-------- Information shown --------

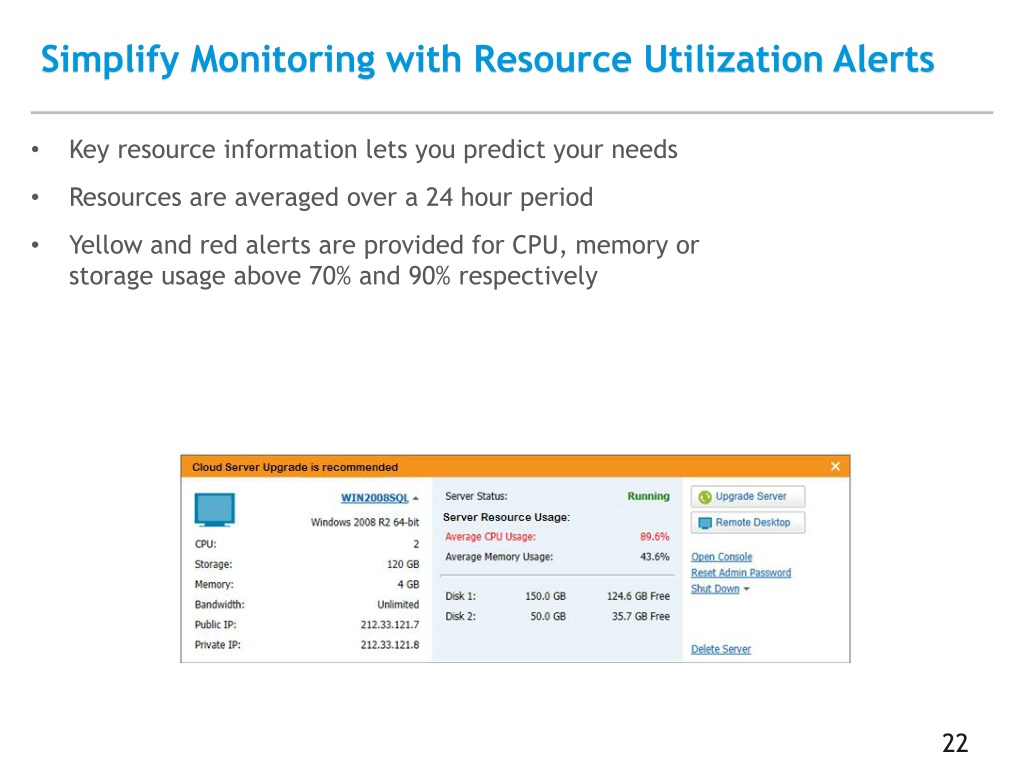This screenshot has width=1024, height=768.
Task: Expand the Shut Down dropdown arrow
Action: tap(747, 590)
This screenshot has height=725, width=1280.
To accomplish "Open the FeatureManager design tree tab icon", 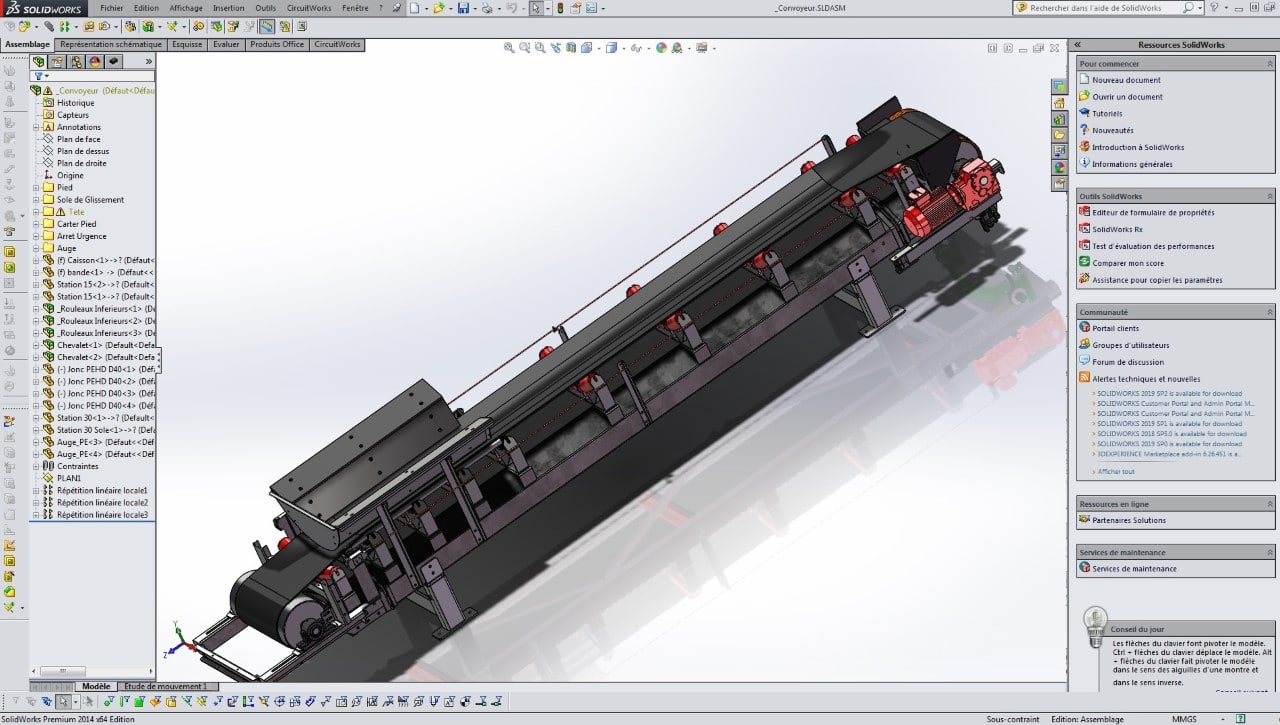I will [x=39, y=61].
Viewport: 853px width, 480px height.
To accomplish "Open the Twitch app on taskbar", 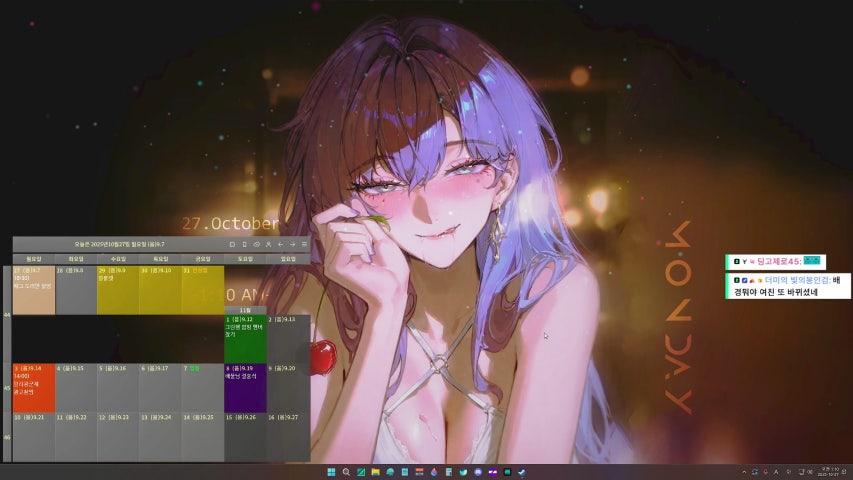I will point(492,472).
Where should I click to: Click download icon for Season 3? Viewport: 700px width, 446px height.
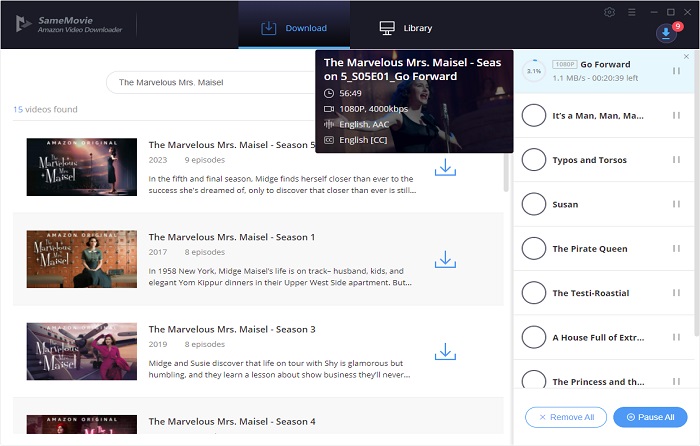[445, 352]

--------

### Action item
Only the lines from the line with "Where should I" through the end of the entries above, copied exactly and with both ends included, belong in the response; the pictures do not.

### Answer area
Where should I click to: Click download icon for Season 3? Viewport: 700px width, 446px height.
[445, 352]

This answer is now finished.